- **Text block**:
"""

By the beginning of the 20th century, Belmont was bustling. Arthur Avenue (named after Catherine Lorillard’s favorite president, Chester Arthur) was the center of the action. Pushcarts, bursting with piles of eggplants, tomatoes, squid, bacalo, sardines, and fresh mozzarella, lined the street.
Eventually, Mayor Fiorello H. La Guardia put an end to the “pushcart evil,” branding them an unsanitary and underregulated public nuisance. He used WPA funds to open several indoor markets. The Arthur Avenue Retail Market opened in October 1941, joining similar markets like the Essex Market in Lower East Side and the Thirteenth Avenue Retail Market in Boro Park.
Today the market is thriving with nine restaurants, five pastry shops, four butchers, two pasta-makers, six bread stores, three pork stores, five gourmet delicatessens, two fish markets, three gourmet coffee shops and a cigar maker.1
A powder keg of ethnic emotions
Belmont largely weathered the turmoil that gripped most of the South Bronx in the 70s and 80s. The neighborhood policed itself.

"""

- **Provided data**:
"""

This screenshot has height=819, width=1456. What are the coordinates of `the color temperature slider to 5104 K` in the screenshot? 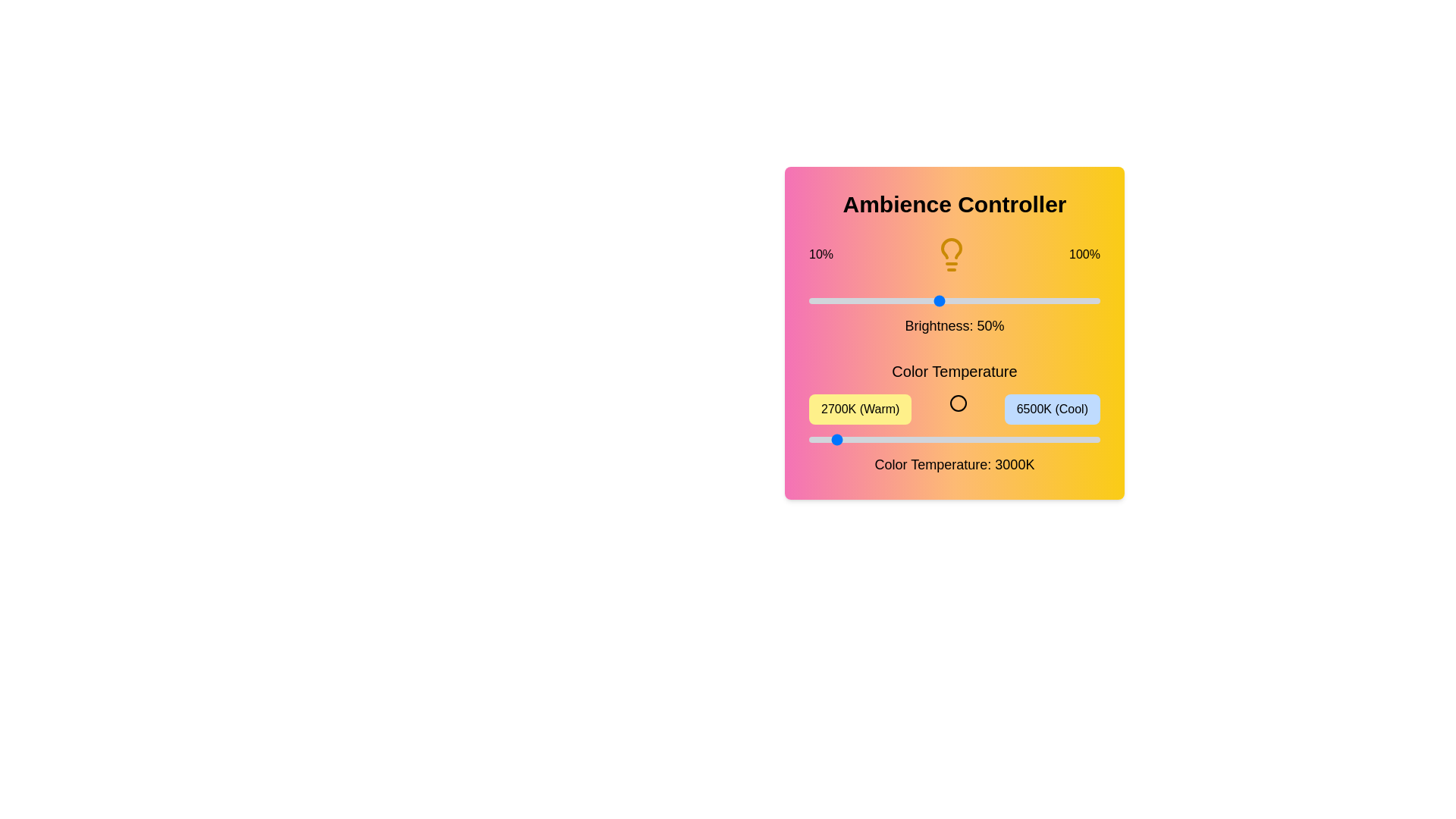 It's located at (993, 439).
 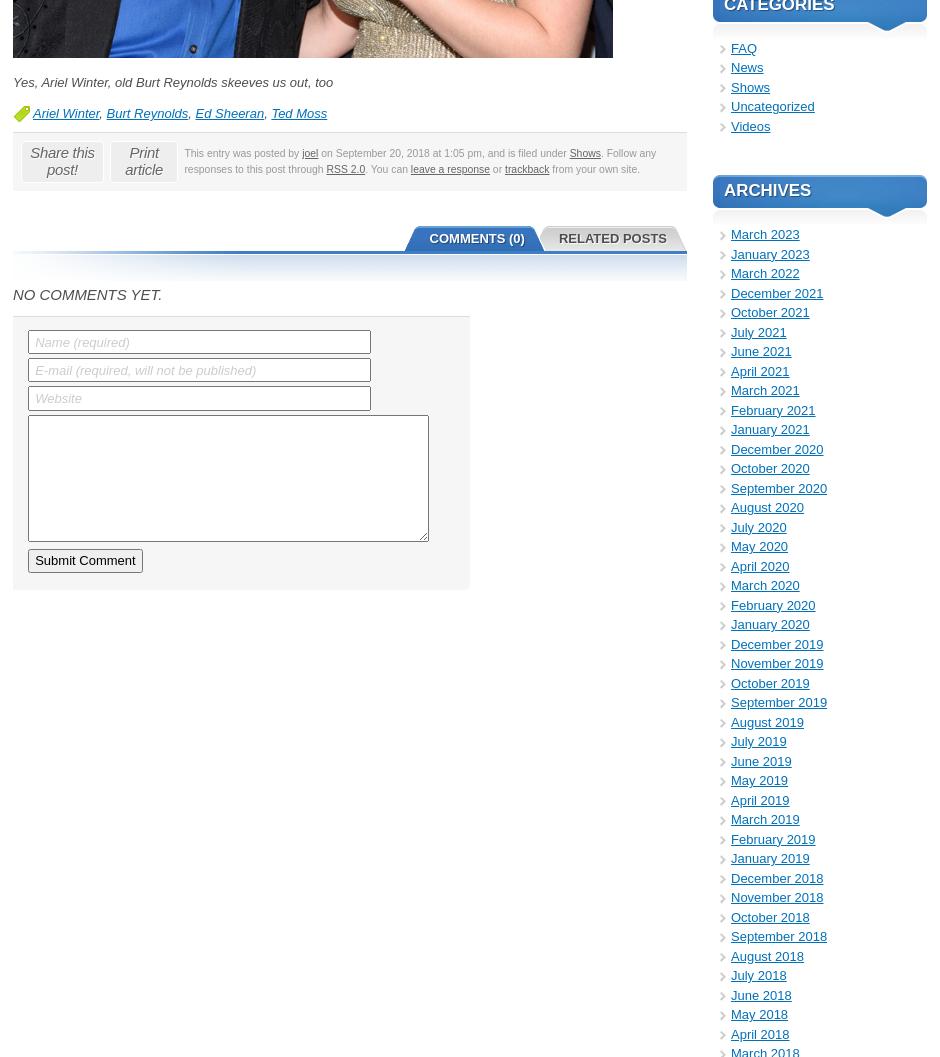 I want to click on 'Comments (0)', so click(x=476, y=236).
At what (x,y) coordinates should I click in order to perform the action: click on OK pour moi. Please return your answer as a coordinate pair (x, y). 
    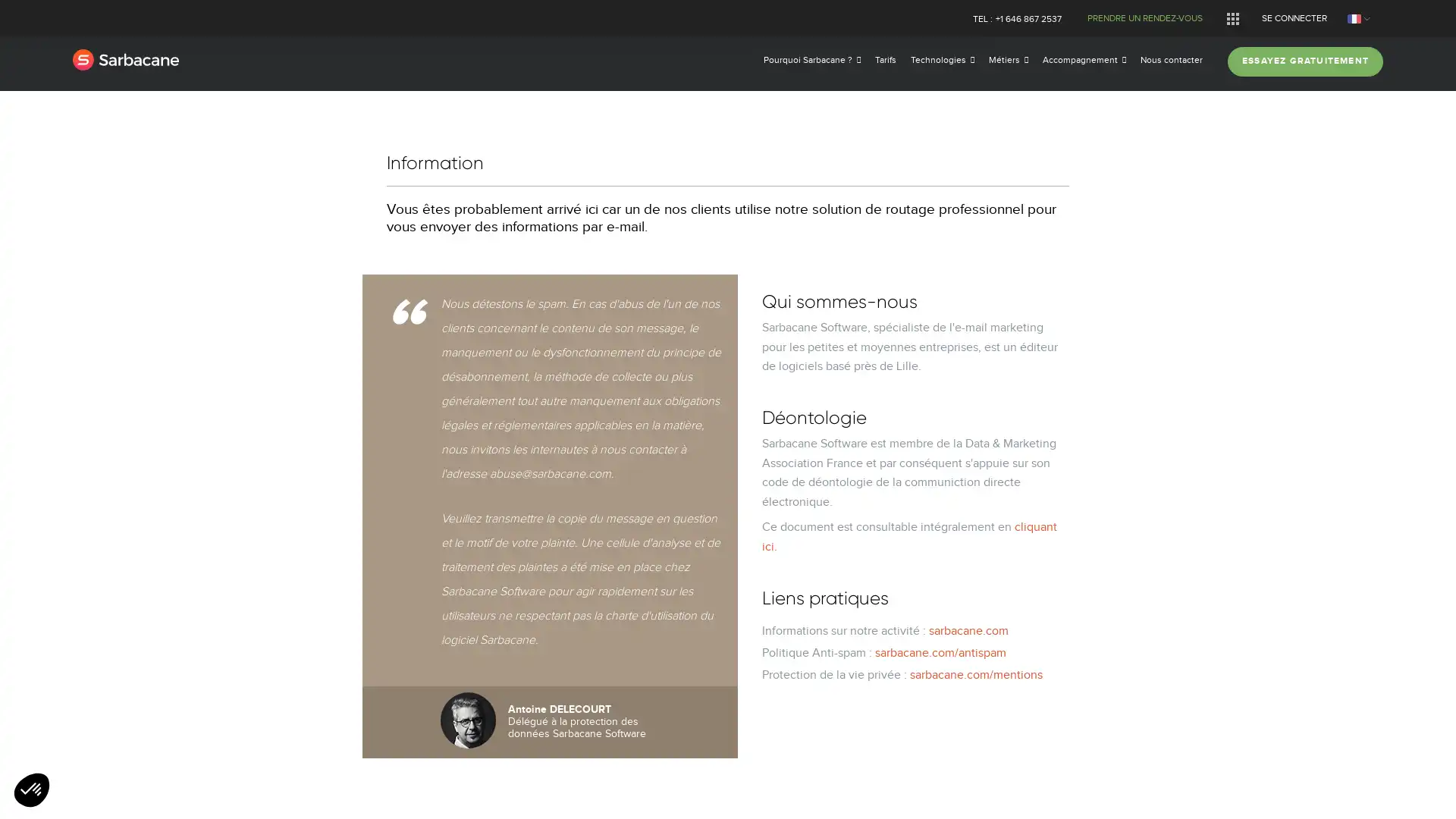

"""

- **What this exercise asks**:
1. Answer these from the text on Belmont, one line each:
(a) Which president was Arthur Avenue named after?
(b) In what month and year did the Arthur Avenue Retail Market open?
(c) How many butchers does the market have today?
2. Carry the text on Belmont forward from its last sentence, continuing the section on the 70s and 80s.

- **Answers provided**:
1.
(a) Chester Arthur
(b) October 1941
(c) Four

2.
Officer Edward Walsh, who has been assigned to Belmont for 15 years, said that during the 1978 blackout, there were break-ins and looting on Fordham Road, just blocks from the neighborhood, ''but here, there wasn't so much as a window broken.''
Part of that policing invariably involved keeping “others” out. In the 1970s, according to Mark Naison, Professor of African American Studies and History at Fordham University, busses full of students coming from the South Bronx on their way to Roosevelt High School had to be rerouted from Arthur Avenue because people threw rocks at them.2
Beginning in the 1980s, large numbers of Albanian and some Yugoslavian immigrants started to settle in the neighborhood. By this point, at least some of the original Italian inhabitants of Belmont had decamped for the suburbs of New Jersey and Long Island.
While a Federal survey in 1983 rated Belmont one of the safest neighborhoods in the country, it was still not immune from crime and violence.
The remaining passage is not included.